The great
TDWG conference has just finished this year in Fremantle, Western Australia. Me and 180 other biodiversity informatics people have attended and I thought I would point out the most interesting things from my side.
Darwin Core
The most exciting thing to me is the chance to come up with a new Darwin Core soon for ratification that resembles more Dublin Core and consists of possibly 3 namespaces.
While working on the
IPT it seemed that most information we are dealing with in biodiversity informatics is centered around 3 entities only: Taxon, Occurrence and SamplingSite. It would make sense in my eyes to separate elements of a new DarwinCore standard according to those core entities. The normative standard will be decoupled from the implementation technology and only consist of natural language definitions with URIs for the elements of the standard. Specific application schemas (called profiles in DC) will then define/recommend how to use DarwinCore within an XML, RDF, XHTML, OGC application schema or tab file environment. Even datatyping can be left to the respective schemas and e.g. dates can be expressed in their native formats. I will give examples of the different representations soon in another blog entry.
Combining these 3 core entities with the notion of one-to-many "extensions", the star schema of the IPT, one can handle quite a rich definition of data. Extensions for multiple identifications can be added to the occurrences, SPM like species descriptions, geographic distribution or species status for invasiveness to the taxon. And still the whole standard and exchanged data can be extremely simple! Btw, simplicity was probably the most mentioned idea in TDWG this year (a really nice talk was about creating a
Species Index with SiteMaps by Roger Hyam in our Wild Ideas! session). Controlled vocabularies like BasisOfRecord or Ranks should be expressed in simple ASCII files like the ISO country code one, with a code, label, definition and examples. This also allows for easy translation in different languages because the codes stay the same.
Integrated Publishing Toolkit
Surprisingly many people asked for IPT demos after screenshots were shown in some GBIF talks. Me and Tim did demos nearly every day and the publishing tool was well received in general. Alpha testers (mainly usability) for the
public instance at GBIF were gathered and new ideas arose or vague ideas materialised, e.g. validation/annotations:
* validation can be done through external services that adhere to a simple API. The validaion would be asynchroneous, sending a token, link to the full dataset (either dwc xml or tab file dumps) and a callback handler. Once the validation is done the handler would receive the token and a link to the validation report, an xml file that contains annotations (unstructured text) about records together with some probability and potential suggestions (list) of property changes.
* provide API to push datasets into the IPT via REST service
*
BCI collection and institution code validation and lookup of GUIDs during mapping.
TAG & GUIDs
Greg Whitbread will likely be leading the Technical Architecture Group. Refining and shrinking the
core ontology (
owl) was seen as an important issue over the next years.

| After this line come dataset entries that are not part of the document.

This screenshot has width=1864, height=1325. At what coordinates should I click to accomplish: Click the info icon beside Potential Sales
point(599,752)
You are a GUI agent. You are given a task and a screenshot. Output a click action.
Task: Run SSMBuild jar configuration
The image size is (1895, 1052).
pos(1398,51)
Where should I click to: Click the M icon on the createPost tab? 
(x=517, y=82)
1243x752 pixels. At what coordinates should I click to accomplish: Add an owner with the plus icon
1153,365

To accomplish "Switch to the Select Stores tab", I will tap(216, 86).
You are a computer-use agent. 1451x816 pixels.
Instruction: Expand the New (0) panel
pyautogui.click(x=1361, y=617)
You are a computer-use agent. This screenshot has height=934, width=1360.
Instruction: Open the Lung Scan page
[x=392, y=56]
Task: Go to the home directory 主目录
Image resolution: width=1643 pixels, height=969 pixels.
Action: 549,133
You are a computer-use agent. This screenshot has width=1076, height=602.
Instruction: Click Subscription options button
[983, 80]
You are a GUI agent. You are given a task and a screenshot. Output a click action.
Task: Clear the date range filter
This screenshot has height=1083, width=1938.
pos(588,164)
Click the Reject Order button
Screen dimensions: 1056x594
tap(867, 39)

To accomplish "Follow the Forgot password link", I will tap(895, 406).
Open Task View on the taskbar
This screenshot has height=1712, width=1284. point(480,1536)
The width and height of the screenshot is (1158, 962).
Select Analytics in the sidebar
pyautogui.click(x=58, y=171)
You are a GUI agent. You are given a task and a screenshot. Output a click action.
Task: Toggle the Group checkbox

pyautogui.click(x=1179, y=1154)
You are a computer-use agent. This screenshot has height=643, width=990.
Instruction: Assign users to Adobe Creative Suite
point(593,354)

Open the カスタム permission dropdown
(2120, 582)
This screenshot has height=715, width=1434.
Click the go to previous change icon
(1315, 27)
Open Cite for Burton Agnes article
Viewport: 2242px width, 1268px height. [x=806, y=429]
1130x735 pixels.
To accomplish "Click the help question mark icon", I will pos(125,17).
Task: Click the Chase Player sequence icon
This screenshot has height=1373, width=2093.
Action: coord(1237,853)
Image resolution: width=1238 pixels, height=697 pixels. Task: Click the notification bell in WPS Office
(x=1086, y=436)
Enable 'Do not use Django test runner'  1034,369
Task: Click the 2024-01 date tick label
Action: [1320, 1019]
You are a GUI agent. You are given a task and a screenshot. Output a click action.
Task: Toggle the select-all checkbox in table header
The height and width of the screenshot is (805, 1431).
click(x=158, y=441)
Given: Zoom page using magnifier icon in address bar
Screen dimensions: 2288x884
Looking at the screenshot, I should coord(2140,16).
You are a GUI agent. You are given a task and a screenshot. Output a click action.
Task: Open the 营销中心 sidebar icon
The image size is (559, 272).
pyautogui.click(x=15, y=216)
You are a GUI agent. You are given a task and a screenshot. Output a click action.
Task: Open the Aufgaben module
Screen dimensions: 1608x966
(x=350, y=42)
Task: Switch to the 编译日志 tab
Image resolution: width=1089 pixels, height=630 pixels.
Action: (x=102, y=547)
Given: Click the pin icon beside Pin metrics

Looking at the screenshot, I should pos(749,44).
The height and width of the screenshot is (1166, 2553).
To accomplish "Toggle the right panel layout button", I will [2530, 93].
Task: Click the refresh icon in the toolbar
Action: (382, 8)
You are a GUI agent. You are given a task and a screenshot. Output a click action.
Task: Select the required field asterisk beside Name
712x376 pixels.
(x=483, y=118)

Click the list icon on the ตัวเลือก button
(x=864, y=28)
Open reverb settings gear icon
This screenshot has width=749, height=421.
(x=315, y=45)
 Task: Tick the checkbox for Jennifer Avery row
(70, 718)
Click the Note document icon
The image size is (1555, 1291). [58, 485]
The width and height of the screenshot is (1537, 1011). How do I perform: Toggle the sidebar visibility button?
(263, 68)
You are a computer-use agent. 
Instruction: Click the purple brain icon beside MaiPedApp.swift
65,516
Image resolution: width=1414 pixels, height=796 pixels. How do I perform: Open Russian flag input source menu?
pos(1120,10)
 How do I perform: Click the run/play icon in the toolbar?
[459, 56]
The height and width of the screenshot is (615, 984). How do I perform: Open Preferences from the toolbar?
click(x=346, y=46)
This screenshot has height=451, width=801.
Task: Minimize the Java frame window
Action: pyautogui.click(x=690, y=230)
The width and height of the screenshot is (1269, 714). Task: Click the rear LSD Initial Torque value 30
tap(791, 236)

Originally I had planned to question the uptake of LSIDs again, being in favour of PURLs since the beginning. After long debates that some of us seemed to have experienced before, we came to the following conclusions though keeping up the LSID recommendation:
* LSID look much more stable in printed publications. That means they should really be resolvable through proper LSID resolution via DSN SRV records
* LSID are on the agenda of many projects already
* Proxying LSID with http removes many troubles, especially when used with RDF. The strong recommendation is to always use the proxied version in RDF abouts.
* Changing the domain used within the LSID might cause problems (e.g. name change of an institutions). It might be better to have a single central LSID authority
* pure UUIDs with a central resolver would be great. The resolver would have to know about all existing UUIDs in our domain, but it could be mirrored and sharded easily. Maybe something to think about
* central PURLs and LSID (only) require a registration of services/authorities
Names
Great introductory talks were given by
Rich Pyle about zoological and botanical nomenclatural differences and by
Nico Cellinese about the phylocode. If you always felt to be on shaky grounds with nomenclature or taxon concepts you should really watch these talks!